Because, it’s wrongly classified as “Idle”:
select wait_class from v$event_name where name = 'fbar timer' ;
WAIT_CLASS
----------------------------------------------------------------
Idle
In contrast, Tanel Poder’s Snapper highlights the problem:
@snapper all 10 1 815
Sampling SID 815 with interval 10 seconds, taking 1 snapshots...
-- Session Snapper v4.30 - by Tanel Poder ( http://blog.tanelpoder.com/snapper ) - Enjoy the Most Advanced Oracle Troubleshooting Script on the Planet! :)
---------------------------------------------------------------------------------------------------------------------------------------------------------------------------------------------------------------
SID, USERNAME , TYPE, STATISTIC , DELTA, HDELTA/SEC, %TIME, GRAPH , NUM_WAITS, WAITS/SEC, AVERAGES
---------------------------------------------------------------------------------------------------------------------------------------------------------------------------------------------------------------
815, USER1 , STAT, in call idle wait time , 1001, 99.53, , , , , ~ per execution
815, USER1 , WAIT, fbar timer , 20002541, 1.99s, 198.9%, [WWWWWWWWWW], 0, 0, 20s average wait
-- End of Stats snap 1, end=2021-03-15 15:39:47, seconds=10.1
-- End of ASH snap 1, end=2021-03-15 15:39:47, seconds=10, samples_taken=92, AAS=0
When truncate completes (after issuing “oradebug resume” in this test case) tkprof will display the wait and elapsed time correctly:
truncate table t
call count cpu elapsed disk query current rows
------- ------ -------- ---------- ---------- ---------- ---------- ----------
Parse 1 0.82 2757.71 0 0 0 0
Execute 1 0.00 4.50 0 0 0 0
Fetch 0 0.00 0.00 0 0 0 0
------- ------ -------- ---------- ---------- ---------- ---------- ----------
total 2 0.82 2762.22 0 0 0 0
Misses in library cache during parse: 1
Optimizer mode: ALL_ROWS
Parsing user id: 88
Elapsed times include waiting on following events:
Event waited on Times Max. Wait Total Waited
---------------------------------------- Waited ---------- ------------
fbar timer 6 2757.69 2762.21
PGA memory operation 1 0.00 0.00
SQL*Net message to client 1 0.00 0.00
SQL*Net message from client 1 0.00 0.00
********************************************************************************
Bugs
Below is the list of the open bugs which cause the user session to wait on fbar timer:
- Bug 31667263 : STATS HANG WAITING AS FINAL BLOCKER FOR ‘FBAR TIMER’

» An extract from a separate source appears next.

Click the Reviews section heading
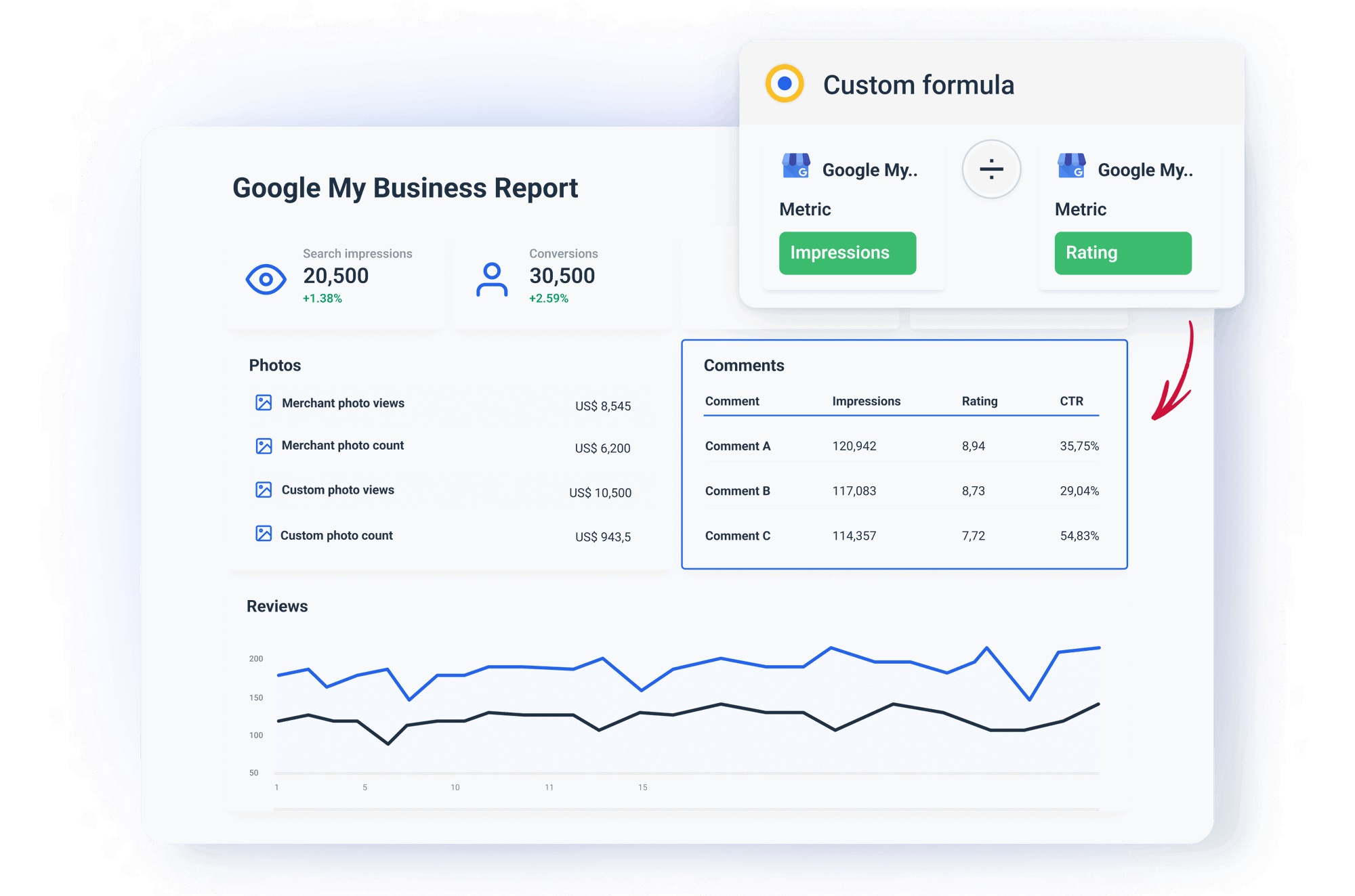The width and height of the screenshot is (1355, 896). 277,606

- Bug 31625755 : FBDA DISABLE SLOW WAITING FOR ‘FBAR TIMER’ FOR HUGE NUMBER OF FBDA TABLES
- Bug 31031183 : FBDA: HANG IN ‘FBAR TIMER'<=’ENQ: TX – CONTENTION’ WITH HIGH GG EXTRACT LOAD
- Bug 32587508 : ORA-1 ERROR WHILE MERGING INTO SYS_FBA_TCRV_% TABLE
Summary
In the case of DDL on a table with a Flashback Data Archive (FBDA), the dedicated server process communicates with the FBDA background process. Waiting on the message is instrumented with the undocumented fbar timer wait event. As this wait event is classified as Idle, it won’t appear in the active session history. The unaccounted database time is a consequence. Therefore, be careful when estimating database time by counting ASH samples when tables with FBDA are involved. SQL trace or Tanel Poder’s Snapper will show the correct information once the issue reappears.
There are several open bugs related to fbar timer. Check the bug descriptions to see if they are relevant for your case.

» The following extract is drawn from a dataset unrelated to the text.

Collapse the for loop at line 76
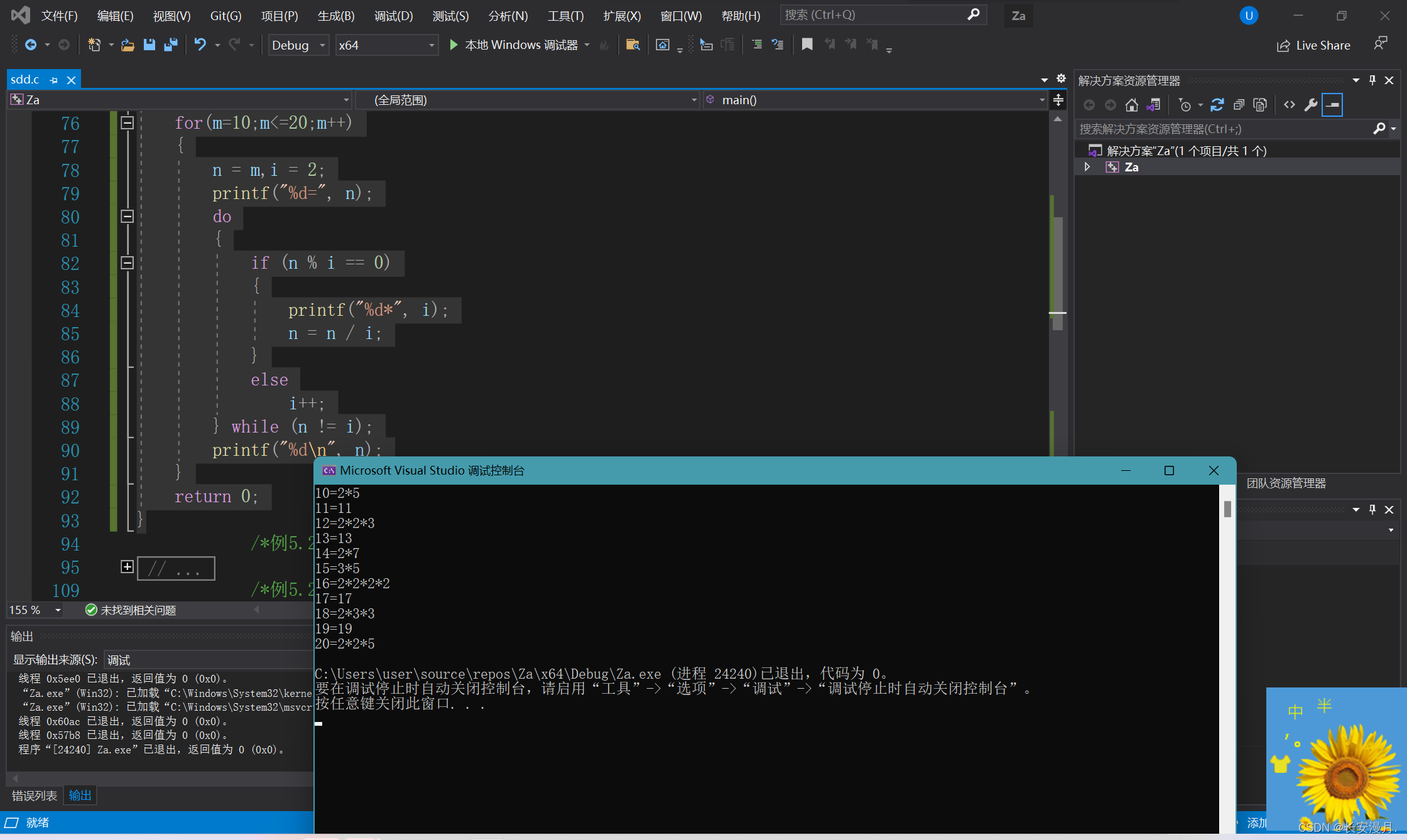1407x840 pixels. (127, 123)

Never thought about it.. Any idea why would FBA Timer an Idle event?
I have to assume there has to be a reason for that.
Now I will be all paranoid every time I don’t see the info in ASH 😛
It doesn’t seem right to me that fbar timer is classified as an idle event.
I implemented a check that that monitors fbar timer based on v$session to compensate for missing ASH samples.
Additional data collection with SQL trace or snapper would highlight the problem.